PROBLEM DESCRIPTION
Type out every entry again, character for character.
------ RECORDS FOR THE TASK ------
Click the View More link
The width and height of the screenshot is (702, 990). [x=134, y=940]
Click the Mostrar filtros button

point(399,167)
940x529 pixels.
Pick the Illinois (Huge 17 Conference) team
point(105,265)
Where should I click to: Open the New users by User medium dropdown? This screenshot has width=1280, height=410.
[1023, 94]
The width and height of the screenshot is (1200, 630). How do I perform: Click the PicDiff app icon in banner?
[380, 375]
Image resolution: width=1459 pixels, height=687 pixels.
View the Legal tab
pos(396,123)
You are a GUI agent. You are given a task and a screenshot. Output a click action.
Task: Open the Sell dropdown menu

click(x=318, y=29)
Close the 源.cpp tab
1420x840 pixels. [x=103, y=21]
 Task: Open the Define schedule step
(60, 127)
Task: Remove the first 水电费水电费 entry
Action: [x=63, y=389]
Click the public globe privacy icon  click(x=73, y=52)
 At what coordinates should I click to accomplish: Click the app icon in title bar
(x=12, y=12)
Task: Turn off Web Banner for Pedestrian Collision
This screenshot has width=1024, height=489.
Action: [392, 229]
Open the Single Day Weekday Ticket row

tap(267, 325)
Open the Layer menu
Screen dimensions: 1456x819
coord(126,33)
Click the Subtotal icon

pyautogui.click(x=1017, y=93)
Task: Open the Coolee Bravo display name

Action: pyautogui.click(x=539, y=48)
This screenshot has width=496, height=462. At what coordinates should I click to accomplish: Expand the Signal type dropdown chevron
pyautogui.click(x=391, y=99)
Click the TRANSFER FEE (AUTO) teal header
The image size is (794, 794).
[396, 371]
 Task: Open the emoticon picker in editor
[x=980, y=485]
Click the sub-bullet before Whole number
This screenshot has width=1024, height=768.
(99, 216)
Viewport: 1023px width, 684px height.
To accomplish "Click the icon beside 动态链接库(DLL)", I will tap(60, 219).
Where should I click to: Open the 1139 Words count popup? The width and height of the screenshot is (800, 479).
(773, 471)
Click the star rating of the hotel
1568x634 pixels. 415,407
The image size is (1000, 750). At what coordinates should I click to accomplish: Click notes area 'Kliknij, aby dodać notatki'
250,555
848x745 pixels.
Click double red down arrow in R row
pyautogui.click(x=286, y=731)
------
PROBLEM SOLUTION
Click the View More link
The width and height of the screenshot is (702, 990). [x=134, y=940]
Click the Mostrar filtros button

point(399,167)
940x529 pixels.
Pick the Illinois (Huge 17 Conference) team
point(105,265)
Where should I click to: Open the New users by User medium dropdown? This screenshot has width=1280, height=410.
[1023, 94]
The width and height of the screenshot is (1200, 630). How do I perform: Click the PicDiff app icon in banner?
[380, 375]
Image resolution: width=1459 pixels, height=687 pixels.
View the Legal tab
pos(396,123)
You are a GUI agent. You are given a task and a screenshot. Output a click action.
Task: Open the Sell dropdown menu

click(x=318, y=29)
Close the 源.cpp tab
1420x840 pixels. [x=103, y=21]
 Task: Open the Define schedule step
(60, 127)
Task: Remove the first 水电费水电费 entry
Action: [x=63, y=389]
Click the public globe privacy icon  click(x=73, y=52)
 At what coordinates should I click to accomplish: Click the app icon in title bar
(x=12, y=12)
Task: Turn off Web Banner for Pedestrian Collision
This screenshot has width=1024, height=489.
Action: [392, 229]
Open the Single Day Weekday Ticket row

tap(267, 325)
Open the Layer menu
Screen dimensions: 1456x819
coord(126,33)
Click the Subtotal icon

pyautogui.click(x=1017, y=93)
Task: Open the Coolee Bravo display name

Action: pyautogui.click(x=539, y=48)
This screenshot has width=496, height=462. At what coordinates should I click to accomplish: Expand the Signal type dropdown chevron
pyautogui.click(x=391, y=99)
Click the TRANSFER FEE (AUTO) teal header
The image size is (794, 794).
[396, 371]
 Task: Open the emoticon picker in editor
[x=980, y=485]
Click the sub-bullet before Whole number
This screenshot has width=1024, height=768.
(99, 216)
Viewport: 1023px width, 684px height.
To accomplish "Click the icon beside 动态链接库(DLL)", I will tap(60, 219).
Where should I click to: Open the 1139 Words count popup? The width and height of the screenshot is (800, 479).
(773, 471)
Click the star rating of the hotel
1568x634 pixels. 415,407
The image size is (1000, 750). At what coordinates should I click to accomplish: Click notes area 'Kliknij, aby dodać notatki'
250,555
848x745 pixels.
Click double red down arrow in R row
pyautogui.click(x=286, y=731)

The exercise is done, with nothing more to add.